4 financial metrics to adopt in your advertising agency

Managing your advertising agency with decisions that do not consider indicators can be a mistaken attitude. After all, experience is quite relevant in management, but analyzing financial figures is essential to make decisions based on concrete information.

In this sense, selecting and monitoring your business’s financial metrics becomes essential. Through them, you will know what the agency’s financial results are and will be able to base your decisions.

In this article, you will discover 4 financial metrics to adopt in your advertising agency and understand why this is so important.

Let’s go?

What are financial metrics for advertising agencies?

Before learning about the most relevant financial metrics, it is worth understanding what they are and how important they are for your advertising business. In practice, metrics represent numbers about a company’s financial situation.

When calculated, they generate indicators, which offer solid information that allows for more efficient strategic planning. In other words, financial metrics are the raw data. Indicators are results obtained through the metrics that serve as a basis.

Without these tools, the assessment and diagnosis of the company’s finances are made only with assumptions. This increases the chances of making wrong decisions and, consequently, of developing an inefficient action plan.

For this reason, it is essential to understand which metrics can be useful for your agency and analyze them regularly. It is worth noting that, in order to generate indicators that are true to reality, it is essential to obtain reliable metrics that are appropriate to the company’s needs.

4 Financial Metrics to Adopt in Your Agency

As you have seen, monitoring financial data is essential for the financial management of your agency. Therefore, it is important to select the appropriate tools for your assessment.

Next, check out 4 financial metrics that cannot be missed in your analysis!

1. Recipe

Revenue is all the money that comes into the company and is related to the work performed. Understanding the amount received by the business is important for calculating various indicators, such as gross revenue, net revenue and profitability.

From these numbers, it is possible to understand whether the agency can pay its costs and make a profit , for example. This metric can also help predict what the revenue will be in the coming months, as it allows you to identify recurring revenue.

For this reason, it is important to monitor revenue frequently. Generally, companies usually check their revenue monthly and annually, but it may be necessary to check it at other intervals.

2. Accounts payable and receivable

Accounts payable and receivable are additional financial indicators to look at. The former speaks of the fixed and variable costs of the business. The latter is what your agency must eventually get.

With these metrics, you can calculate cash flow , which is a key indicator for controlling the agency’s financial health. By understanding this index, you can keep track of all the bills for the current month and the coming months.

This way, you can avoid debt, since you can also predict low periods and develop a plan that allows you to maintain a positive cash flow. For example, you can reduce costs or take new actions to gain more customer accounts.

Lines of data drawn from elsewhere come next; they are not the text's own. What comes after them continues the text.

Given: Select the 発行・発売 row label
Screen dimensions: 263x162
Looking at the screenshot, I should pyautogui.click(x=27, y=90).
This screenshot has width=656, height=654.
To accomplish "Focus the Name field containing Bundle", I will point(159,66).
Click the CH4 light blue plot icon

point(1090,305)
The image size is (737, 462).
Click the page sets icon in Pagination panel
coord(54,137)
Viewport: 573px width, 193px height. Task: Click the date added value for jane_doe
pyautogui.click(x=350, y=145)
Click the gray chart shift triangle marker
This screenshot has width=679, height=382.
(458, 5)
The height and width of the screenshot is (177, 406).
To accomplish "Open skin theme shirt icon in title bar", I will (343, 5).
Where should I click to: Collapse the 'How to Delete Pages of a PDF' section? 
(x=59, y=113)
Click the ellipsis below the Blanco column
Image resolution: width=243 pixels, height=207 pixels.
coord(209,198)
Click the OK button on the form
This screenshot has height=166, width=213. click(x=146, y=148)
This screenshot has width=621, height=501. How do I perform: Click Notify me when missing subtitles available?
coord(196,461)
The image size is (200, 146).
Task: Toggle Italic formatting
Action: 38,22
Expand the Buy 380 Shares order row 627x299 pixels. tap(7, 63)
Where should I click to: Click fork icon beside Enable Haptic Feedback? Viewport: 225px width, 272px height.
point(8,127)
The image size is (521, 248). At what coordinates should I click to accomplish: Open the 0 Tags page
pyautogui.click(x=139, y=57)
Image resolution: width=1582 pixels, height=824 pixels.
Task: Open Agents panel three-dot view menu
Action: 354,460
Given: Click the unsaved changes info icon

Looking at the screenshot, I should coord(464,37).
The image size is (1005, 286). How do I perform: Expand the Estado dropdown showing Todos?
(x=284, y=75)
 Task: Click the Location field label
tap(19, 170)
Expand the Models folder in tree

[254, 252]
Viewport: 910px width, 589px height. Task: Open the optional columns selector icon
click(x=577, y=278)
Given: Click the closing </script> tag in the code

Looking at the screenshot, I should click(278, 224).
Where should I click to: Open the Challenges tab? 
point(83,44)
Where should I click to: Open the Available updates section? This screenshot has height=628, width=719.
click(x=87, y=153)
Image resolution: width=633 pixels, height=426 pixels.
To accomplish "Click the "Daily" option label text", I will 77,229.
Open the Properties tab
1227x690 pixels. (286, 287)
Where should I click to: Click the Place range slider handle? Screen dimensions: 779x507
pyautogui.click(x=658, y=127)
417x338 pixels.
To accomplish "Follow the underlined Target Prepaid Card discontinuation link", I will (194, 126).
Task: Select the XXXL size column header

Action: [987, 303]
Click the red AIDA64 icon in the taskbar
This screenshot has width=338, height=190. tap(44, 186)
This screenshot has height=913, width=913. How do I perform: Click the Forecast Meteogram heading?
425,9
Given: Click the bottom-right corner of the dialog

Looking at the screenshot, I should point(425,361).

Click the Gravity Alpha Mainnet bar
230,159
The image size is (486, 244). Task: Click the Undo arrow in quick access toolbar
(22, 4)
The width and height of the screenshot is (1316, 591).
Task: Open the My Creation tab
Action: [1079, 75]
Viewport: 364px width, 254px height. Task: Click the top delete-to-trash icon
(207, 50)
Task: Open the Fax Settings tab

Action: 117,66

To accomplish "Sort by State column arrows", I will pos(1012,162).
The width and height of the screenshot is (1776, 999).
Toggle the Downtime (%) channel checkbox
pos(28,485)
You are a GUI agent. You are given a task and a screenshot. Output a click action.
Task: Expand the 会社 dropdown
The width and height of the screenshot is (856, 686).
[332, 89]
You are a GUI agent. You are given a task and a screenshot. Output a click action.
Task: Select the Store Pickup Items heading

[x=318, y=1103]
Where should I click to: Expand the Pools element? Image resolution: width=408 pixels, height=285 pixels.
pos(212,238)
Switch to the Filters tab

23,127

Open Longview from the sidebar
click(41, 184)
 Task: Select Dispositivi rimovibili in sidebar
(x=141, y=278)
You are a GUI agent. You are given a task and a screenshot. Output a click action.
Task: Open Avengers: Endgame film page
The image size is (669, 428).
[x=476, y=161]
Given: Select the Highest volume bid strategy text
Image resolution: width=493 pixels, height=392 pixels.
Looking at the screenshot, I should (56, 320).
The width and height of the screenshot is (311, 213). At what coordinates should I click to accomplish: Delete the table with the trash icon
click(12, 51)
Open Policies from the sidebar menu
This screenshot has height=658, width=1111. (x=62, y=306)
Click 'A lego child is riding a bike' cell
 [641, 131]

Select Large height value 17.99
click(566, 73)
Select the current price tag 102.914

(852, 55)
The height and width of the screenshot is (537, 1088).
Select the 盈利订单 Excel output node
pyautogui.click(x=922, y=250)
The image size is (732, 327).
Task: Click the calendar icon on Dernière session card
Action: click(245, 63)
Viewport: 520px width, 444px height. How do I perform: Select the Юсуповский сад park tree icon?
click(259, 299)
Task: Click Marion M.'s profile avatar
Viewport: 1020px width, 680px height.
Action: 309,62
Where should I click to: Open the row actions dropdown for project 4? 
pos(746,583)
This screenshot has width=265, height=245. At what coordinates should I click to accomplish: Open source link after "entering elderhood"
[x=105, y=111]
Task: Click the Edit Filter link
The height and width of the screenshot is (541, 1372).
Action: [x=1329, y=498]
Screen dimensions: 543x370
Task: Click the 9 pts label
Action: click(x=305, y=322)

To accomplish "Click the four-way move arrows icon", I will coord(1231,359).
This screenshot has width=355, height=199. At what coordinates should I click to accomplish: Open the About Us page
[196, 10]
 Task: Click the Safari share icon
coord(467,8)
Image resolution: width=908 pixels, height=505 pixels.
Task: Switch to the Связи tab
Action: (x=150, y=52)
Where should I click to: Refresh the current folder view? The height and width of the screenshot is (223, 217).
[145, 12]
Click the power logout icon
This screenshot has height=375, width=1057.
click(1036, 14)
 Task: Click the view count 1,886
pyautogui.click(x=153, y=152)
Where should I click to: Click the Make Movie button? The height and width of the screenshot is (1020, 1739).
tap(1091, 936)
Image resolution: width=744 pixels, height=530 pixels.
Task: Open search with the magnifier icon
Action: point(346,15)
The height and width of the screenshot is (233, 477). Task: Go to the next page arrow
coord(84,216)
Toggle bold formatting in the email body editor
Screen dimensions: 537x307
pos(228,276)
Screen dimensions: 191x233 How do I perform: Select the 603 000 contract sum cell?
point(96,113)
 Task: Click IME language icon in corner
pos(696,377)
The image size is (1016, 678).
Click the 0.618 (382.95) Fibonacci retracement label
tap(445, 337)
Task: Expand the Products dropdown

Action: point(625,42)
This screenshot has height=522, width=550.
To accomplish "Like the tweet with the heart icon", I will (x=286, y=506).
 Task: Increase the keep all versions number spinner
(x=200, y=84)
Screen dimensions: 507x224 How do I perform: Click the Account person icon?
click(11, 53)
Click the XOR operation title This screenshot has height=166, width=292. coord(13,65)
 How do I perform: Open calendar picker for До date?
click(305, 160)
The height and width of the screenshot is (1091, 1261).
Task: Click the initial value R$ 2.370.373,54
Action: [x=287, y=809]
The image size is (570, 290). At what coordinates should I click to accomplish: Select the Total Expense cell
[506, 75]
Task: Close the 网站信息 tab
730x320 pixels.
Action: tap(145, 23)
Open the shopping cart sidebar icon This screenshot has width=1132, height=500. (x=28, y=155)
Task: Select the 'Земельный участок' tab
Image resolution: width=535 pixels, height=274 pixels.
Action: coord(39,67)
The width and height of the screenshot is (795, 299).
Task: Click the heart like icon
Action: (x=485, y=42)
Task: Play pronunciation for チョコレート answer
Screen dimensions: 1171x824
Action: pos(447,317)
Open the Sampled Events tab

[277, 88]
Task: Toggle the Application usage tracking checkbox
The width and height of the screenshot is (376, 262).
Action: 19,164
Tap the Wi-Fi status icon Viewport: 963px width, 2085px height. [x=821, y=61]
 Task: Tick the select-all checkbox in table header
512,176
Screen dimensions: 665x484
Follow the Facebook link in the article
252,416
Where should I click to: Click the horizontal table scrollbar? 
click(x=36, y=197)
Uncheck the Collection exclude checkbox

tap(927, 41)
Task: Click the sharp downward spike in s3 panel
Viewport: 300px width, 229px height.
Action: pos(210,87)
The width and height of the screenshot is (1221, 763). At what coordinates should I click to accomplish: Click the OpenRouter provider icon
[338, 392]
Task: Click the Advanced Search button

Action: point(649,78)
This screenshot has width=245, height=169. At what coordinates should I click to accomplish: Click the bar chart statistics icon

3. Hourly cost of employees

Do you know how much your employees earn per hour? This is an important metric for obtaining various indicators, such as service cost and profit margin. In addition, with this information you can control the hours worked by your teams.

This makes it possible to create a work dynamic with lower costs, reducing the financial impact of payroll. Another essential function of this metric is the appropriate pricing of services per project. This way, you can arrive at a fair price for each job provided.

For example, suppose you have a project that involves the highest-paid employees in the company. If you include the average payroll as an operating cost when calculating the sales price, you may end up losing money because the cost will be higher than expected.

With this specific data, on the other hand, it is possible to make more appropriate planning when pricing services or directing the team that will be responsible for each project.

4. Customers who generate the most and least profit

In addition to the agency’s overall profitability, it is important to know which clients generate the most and least profit. This is necessary because the company that provides the most revenue to your agency is not always the most profitable.

After all, there are projects that involve more costs, such as allocated resources and hours worked, reducing the profit margin. Identifying this metric can help decide which clients need to go through a pricing review or even which contracts may not make sense for the business.

Imagine a situation in which your agency no longer has the capacity to handle new projects. However, a potential client has come up with a great proposal. Knowing which projects are least profitable, you can seek adjustments in the volume of demands with them to make room to accept the new partner.